[[ The data open ]]

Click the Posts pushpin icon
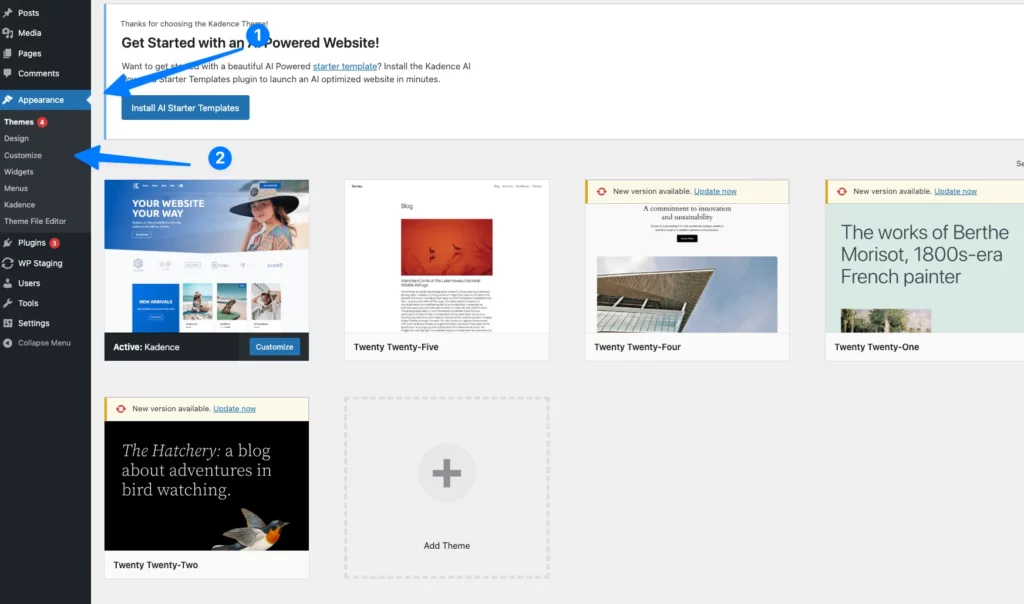 coord(8,13)
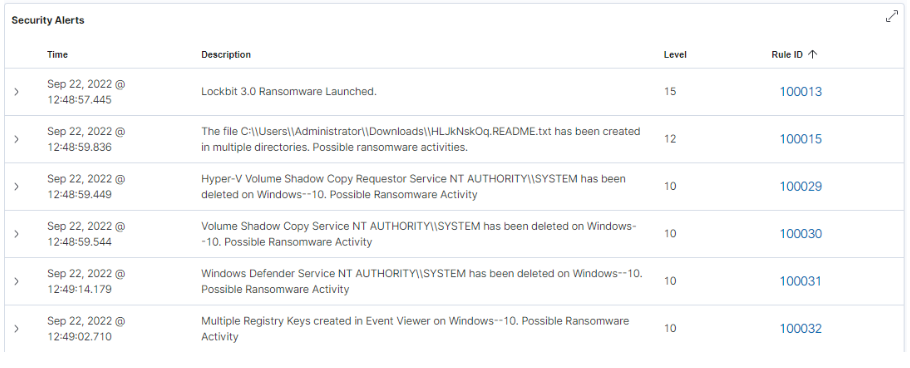Screen dimensions: 910x368
Task: Open rule ID 100029 link
Action: (x=800, y=186)
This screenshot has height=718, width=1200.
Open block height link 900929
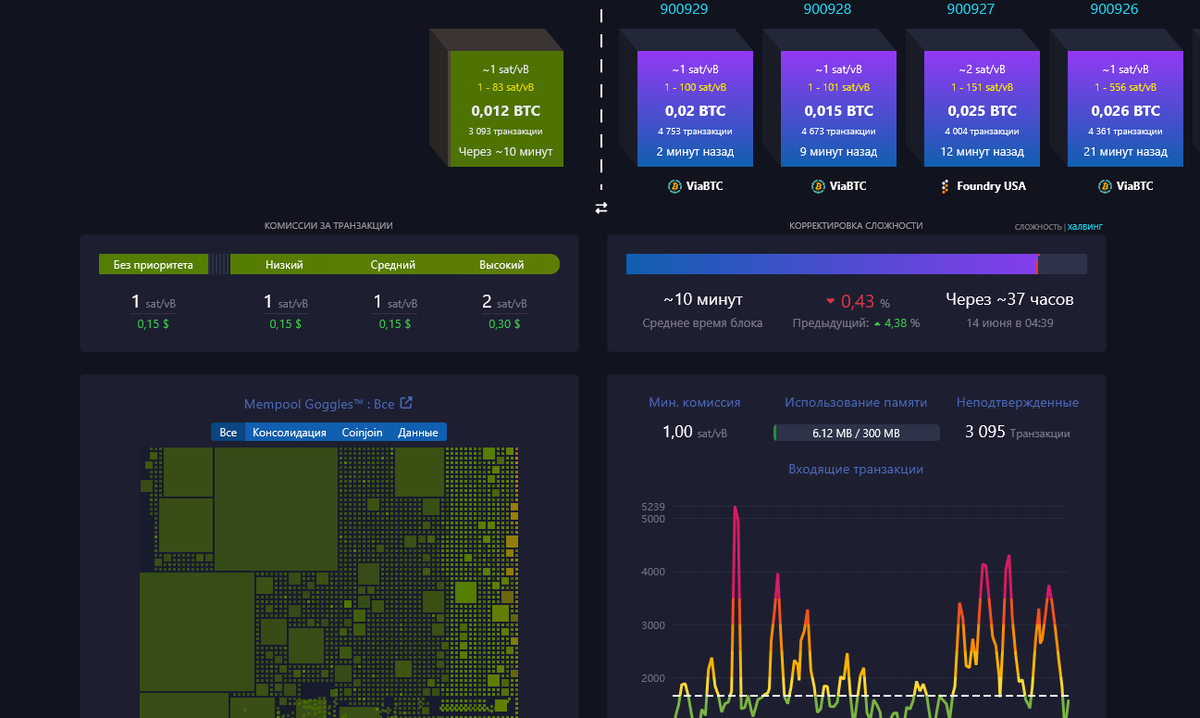[x=687, y=9]
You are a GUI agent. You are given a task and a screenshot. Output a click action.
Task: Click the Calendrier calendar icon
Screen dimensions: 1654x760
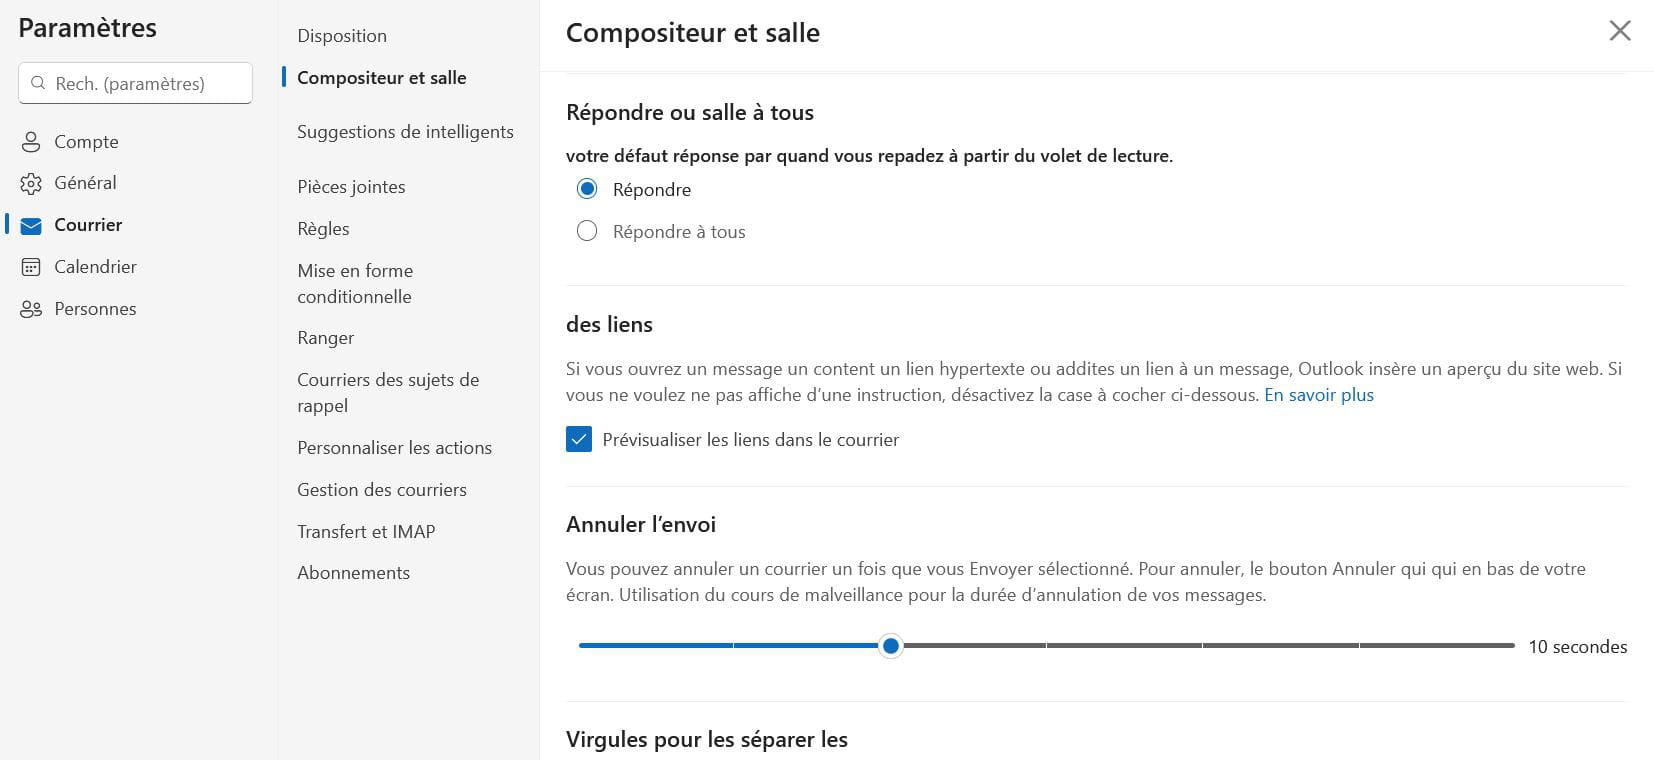coord(31,267)
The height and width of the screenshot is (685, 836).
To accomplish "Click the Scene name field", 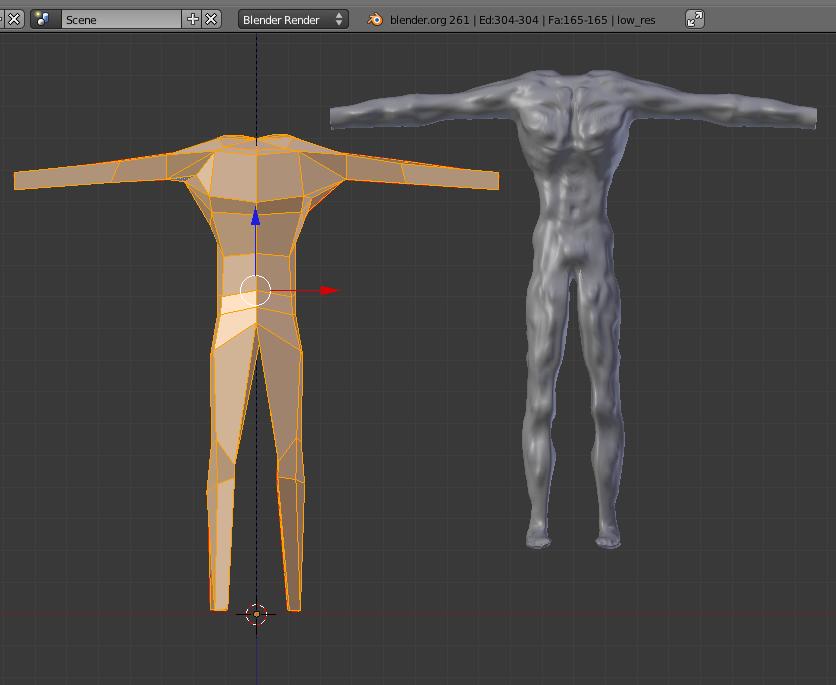I will click(120, 19).
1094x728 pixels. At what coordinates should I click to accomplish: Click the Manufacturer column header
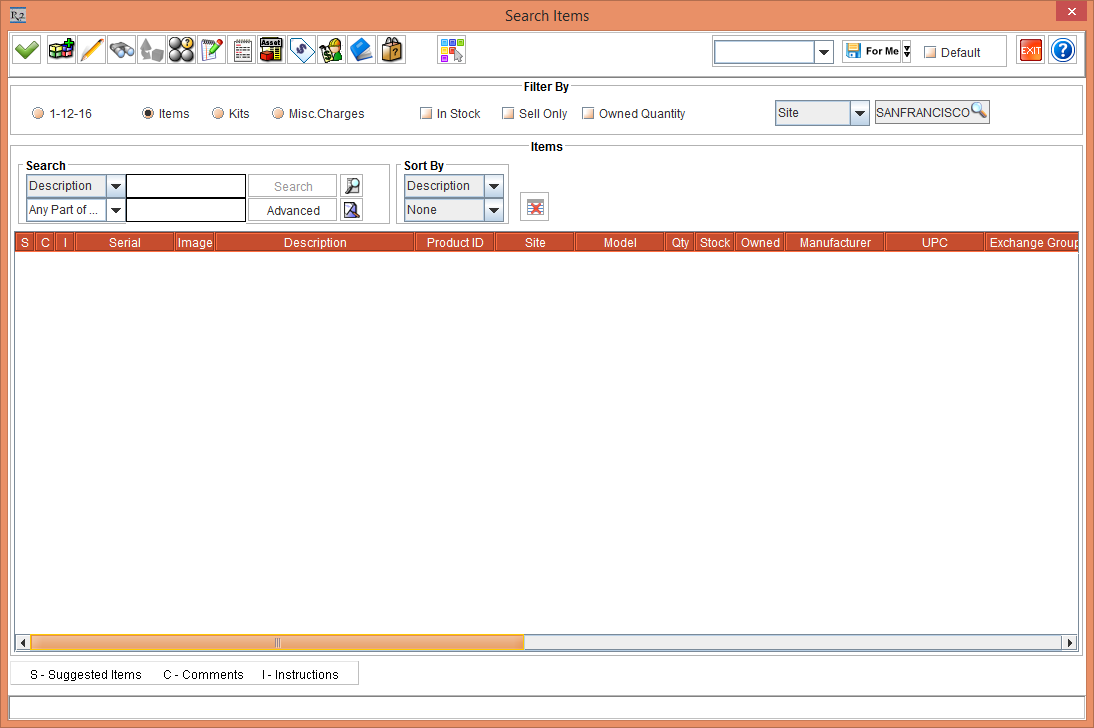(x=835, y=243)
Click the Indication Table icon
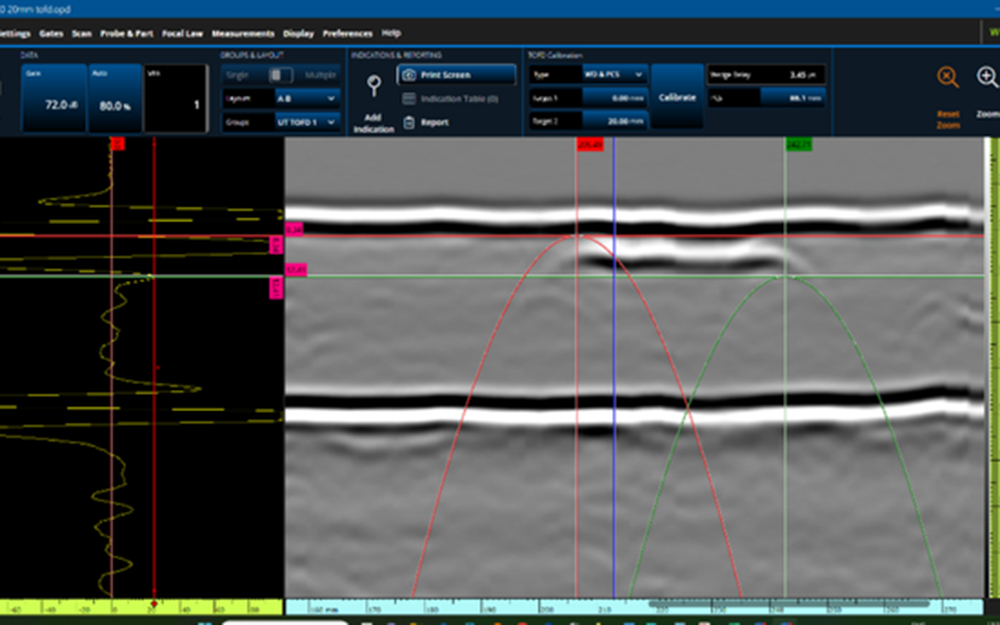Image resolution: width=1000 pixels, height=625 pixels. tap(408, 99)
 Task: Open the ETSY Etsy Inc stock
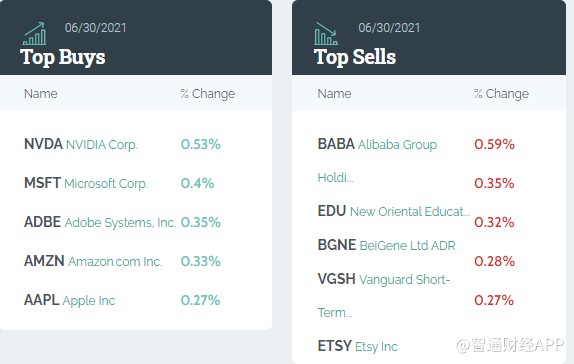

[[ The data closed ]]

Work task → Single out each line of the records above with the string "screenshot" in it, and copy it.

Your solution →
This screenshot has height=718, width=1200.
You are a GUI agent. You are given a task and a screenshot. Output a click action.
The height and width of the screenshot is (685, 836).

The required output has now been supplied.